I am new to OpenCA and want to "setup two management interfaces on one server", as described in openca-0.9.2-RC3/docs/guide/html_chunked/ch03s04.html#id2885425
My installation history.
First the online-Part:
rossi> ./configure --prefix=/home/openca/ --with-openssl-prefix=/usr/local/ssl/--with-openca-user=openca --with-openca-group=users --with-httpd-user=nobody --with-httpd-group=nobody
rossi> make; make install-online; rossi> cd ~openca/OpenCA/etc/ rossi> joe config.xml rossi> cd ~openca/OpenCA/ rossi> chmod 000 etc/servers/*.conf*
Now the offline part:
rossi> cd ~openca/openca-0.9.2-RC3/
rossi> ./configure --prefix=/home/openca/ --with-openssl-prefix=/usr/local/ssl/ --with-openca-user=openca --with-openca-group=users --with-httpd-user=nobody --with-httpd-group=nobody
rossi> make rossi> make install-offline rossi> cd ~openca/OpenCA/etc/ rossi> joe config.xml
Notice: config.xml is not changed, see Attachment.

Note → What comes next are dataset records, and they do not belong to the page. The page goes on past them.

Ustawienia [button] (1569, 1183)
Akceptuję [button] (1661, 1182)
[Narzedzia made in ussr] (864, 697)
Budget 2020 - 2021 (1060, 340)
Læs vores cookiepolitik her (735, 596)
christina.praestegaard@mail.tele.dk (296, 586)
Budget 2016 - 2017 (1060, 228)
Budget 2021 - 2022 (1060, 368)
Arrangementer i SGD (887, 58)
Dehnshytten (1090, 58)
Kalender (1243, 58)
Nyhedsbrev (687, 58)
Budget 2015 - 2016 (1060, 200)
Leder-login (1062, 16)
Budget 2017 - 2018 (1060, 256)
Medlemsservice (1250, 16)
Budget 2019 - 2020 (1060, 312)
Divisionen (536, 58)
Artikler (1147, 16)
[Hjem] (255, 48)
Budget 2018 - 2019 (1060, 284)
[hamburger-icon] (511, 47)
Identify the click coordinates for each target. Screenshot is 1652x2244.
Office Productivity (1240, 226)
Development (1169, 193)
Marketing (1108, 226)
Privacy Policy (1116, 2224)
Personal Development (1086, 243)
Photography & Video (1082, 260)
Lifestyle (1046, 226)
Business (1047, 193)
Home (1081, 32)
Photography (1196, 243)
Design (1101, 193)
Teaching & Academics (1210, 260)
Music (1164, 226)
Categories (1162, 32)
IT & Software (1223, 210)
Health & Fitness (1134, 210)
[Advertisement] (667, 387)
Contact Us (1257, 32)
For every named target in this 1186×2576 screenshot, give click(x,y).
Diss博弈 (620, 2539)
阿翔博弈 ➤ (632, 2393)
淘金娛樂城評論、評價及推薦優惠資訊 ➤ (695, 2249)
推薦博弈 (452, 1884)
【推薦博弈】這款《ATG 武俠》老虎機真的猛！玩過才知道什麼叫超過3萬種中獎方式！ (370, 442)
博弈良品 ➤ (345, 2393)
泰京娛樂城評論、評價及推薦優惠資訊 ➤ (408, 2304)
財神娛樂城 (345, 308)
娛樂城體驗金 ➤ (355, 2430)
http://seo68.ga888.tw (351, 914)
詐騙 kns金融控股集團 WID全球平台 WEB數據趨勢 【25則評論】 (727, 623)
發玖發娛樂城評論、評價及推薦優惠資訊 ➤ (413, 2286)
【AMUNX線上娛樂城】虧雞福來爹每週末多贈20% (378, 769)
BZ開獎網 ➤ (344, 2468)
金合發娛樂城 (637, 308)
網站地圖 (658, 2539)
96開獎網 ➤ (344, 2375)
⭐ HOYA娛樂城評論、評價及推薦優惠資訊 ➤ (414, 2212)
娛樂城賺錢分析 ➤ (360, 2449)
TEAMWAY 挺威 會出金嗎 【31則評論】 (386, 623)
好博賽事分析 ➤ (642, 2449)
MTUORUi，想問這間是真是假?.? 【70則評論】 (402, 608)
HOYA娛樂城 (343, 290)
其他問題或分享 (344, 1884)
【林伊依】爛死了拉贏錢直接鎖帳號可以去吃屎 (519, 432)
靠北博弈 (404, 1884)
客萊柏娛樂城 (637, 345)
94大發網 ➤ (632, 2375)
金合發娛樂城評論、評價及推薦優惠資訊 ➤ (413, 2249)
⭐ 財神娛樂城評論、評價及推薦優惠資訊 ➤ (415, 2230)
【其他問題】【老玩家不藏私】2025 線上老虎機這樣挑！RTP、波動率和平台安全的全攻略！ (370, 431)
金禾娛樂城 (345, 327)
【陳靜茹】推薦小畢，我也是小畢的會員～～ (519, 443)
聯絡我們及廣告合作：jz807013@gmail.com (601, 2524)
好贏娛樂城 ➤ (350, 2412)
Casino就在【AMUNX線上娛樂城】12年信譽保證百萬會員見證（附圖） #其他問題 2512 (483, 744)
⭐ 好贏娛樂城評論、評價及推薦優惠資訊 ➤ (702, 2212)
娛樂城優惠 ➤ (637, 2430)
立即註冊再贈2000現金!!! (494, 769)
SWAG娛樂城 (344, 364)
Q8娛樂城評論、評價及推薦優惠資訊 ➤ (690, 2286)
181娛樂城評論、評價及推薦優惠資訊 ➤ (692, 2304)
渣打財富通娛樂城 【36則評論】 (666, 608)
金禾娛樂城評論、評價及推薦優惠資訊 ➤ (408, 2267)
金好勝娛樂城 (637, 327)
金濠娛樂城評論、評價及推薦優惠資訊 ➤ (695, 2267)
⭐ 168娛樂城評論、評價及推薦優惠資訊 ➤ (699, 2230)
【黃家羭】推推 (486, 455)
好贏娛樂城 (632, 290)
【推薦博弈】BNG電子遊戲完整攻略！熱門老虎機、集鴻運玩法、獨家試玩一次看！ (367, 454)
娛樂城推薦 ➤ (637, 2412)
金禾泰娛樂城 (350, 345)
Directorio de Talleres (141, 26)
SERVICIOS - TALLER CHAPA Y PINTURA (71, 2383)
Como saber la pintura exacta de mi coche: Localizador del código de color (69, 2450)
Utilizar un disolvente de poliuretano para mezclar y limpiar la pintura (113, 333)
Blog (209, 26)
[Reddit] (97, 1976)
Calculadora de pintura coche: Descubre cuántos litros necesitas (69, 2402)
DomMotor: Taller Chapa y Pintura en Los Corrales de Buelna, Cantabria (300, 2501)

All works fine until I want edit etc/configure_etc.sh It is not clear, how to change etc/configuure_etc.sh
In my configure_etc.sh I found:
for DIRECTORY in /home/openca//OpenCA/etc /home/openca//OpenCA/lib /home/openca//apache/htdocs/ca /home/openca//apache/htdocs/ra /home/openca//apache/htdoc do
but in the documentation it is said there "should" be directories like
/Test/OpenCA/etc/ /Test/OpenCA/lib/servers/ca_node /Test/OpenCA/lib/servers/ca /Test/htdocs/ca /Test/htdocs/ca_node
I have no ca_node.
what went wrong, if?
Bye Michael
<openca>
<software_config>
<!--
########################################################
USAGE WARNING
########################################################
If yo change this file then you must change all files in
etc which has the suffix .template. Please do this with
the script openca-configure.
Example:
template: servers/ca.conf.template
openca-configure config.xml servers/ca.conf.template servers/ca.conf
If you don't do this then you have an inconsistent
OpenCA installation. So this warning is serious.
You can update all templates with a simple bash script.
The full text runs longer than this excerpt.